The British pharma giant GlaxoSmithKline has had a consumer health joint venture with Switzerland’s Novartis for the last few years. However, GSK has just struck a $13 billion deal with its partner to take control of the whole thing in March, 2018, after quitting the race to buy Pfizer’s consumer healthcare business. Under the terms of the original transaction, Novartis has the right, exercisable from 2018 to 2035 to require GSK to purchase its stake in the Joint Venture. GSK’s biggest move since Emma Walmsley became chief executive followed by the decision to buy Pfizer’s consumer healthcare business, endangering an auction the U.S. company hoped would bring in as much as $20 billion. Initially, GSK had acquired Novartis’ vaccines business and divested its marketed oncology portfolio to Novartis India in September, 2015.
This particular move from GSK addresses one of key capital allocation priorities and will allow GSK shareholders to capture the full value. Moreover, GSK is planning to start a strategic review of Horlicks and other consumer nutrition products, indicating another potential industry shake-up.
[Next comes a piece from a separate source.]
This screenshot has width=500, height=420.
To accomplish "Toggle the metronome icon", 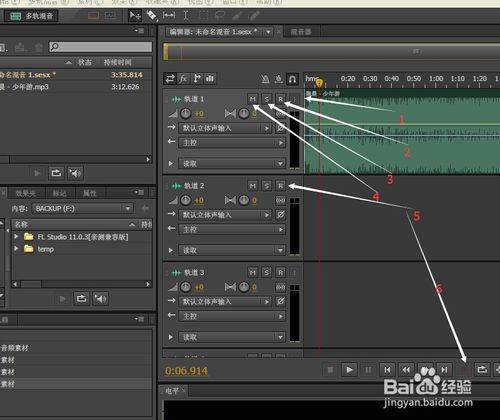I will [x=265, y=79].
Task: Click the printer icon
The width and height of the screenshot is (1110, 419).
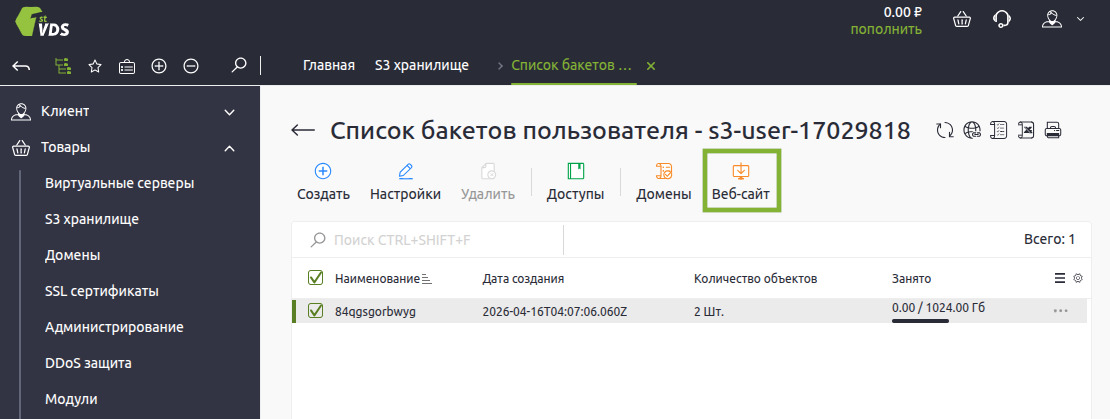Action: point(1052,130)
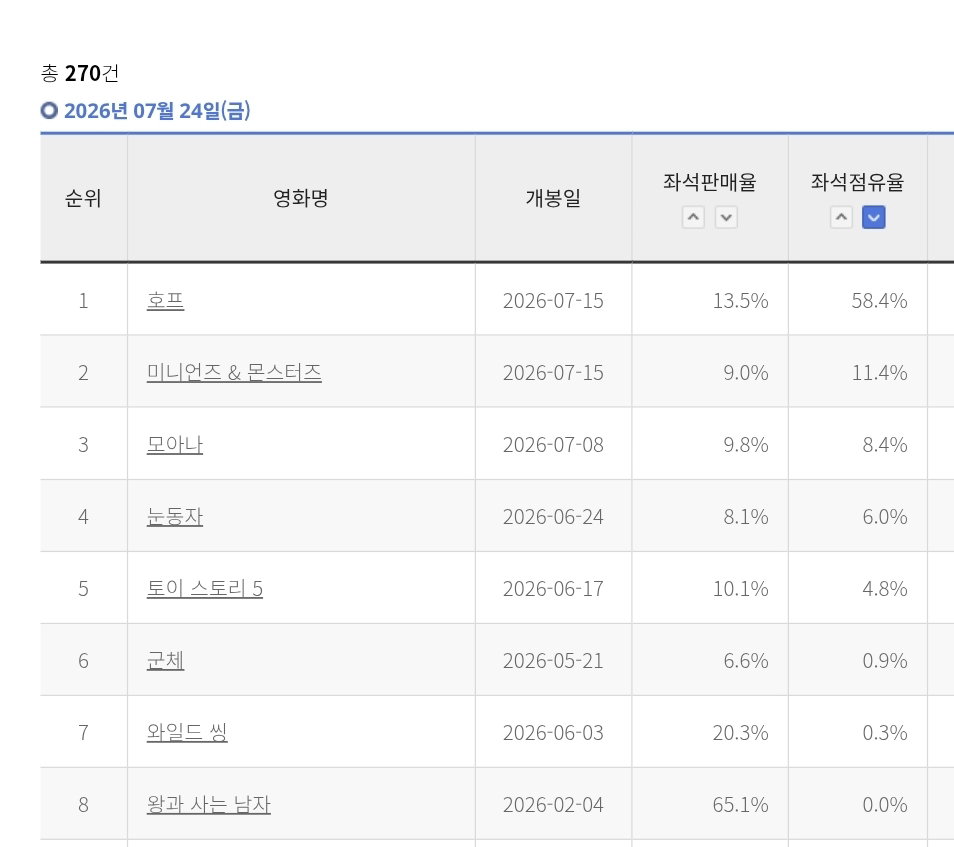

The review will include an assessment of its majority stake in India-listed GlaxoSmithKline Consumer Healthcare. In India, these products are sold by GlaxoSmithKline Consumer Healthcare Ltd, a public company listed on the National Stock Exchange (NSE) and Bombay Stock Exchange (BSE). Although, many pharmaceutical companies are still holding consumer care products, but intense online price competition as well as cheaper store-brand products have led these companies to doubt their stable long term ROI.
India remains a priority market for GSK investment and growth. The Consumer Healthcare business will continue to invest in growth opportunities for its OTC and Oral Health brands, such as Sensodyne and Eno. The Group is also actively investing in its Pharmaceutical and Vaccines businesses, including building new manufacturing capacity in Vemgal, Karnataka and Nashik.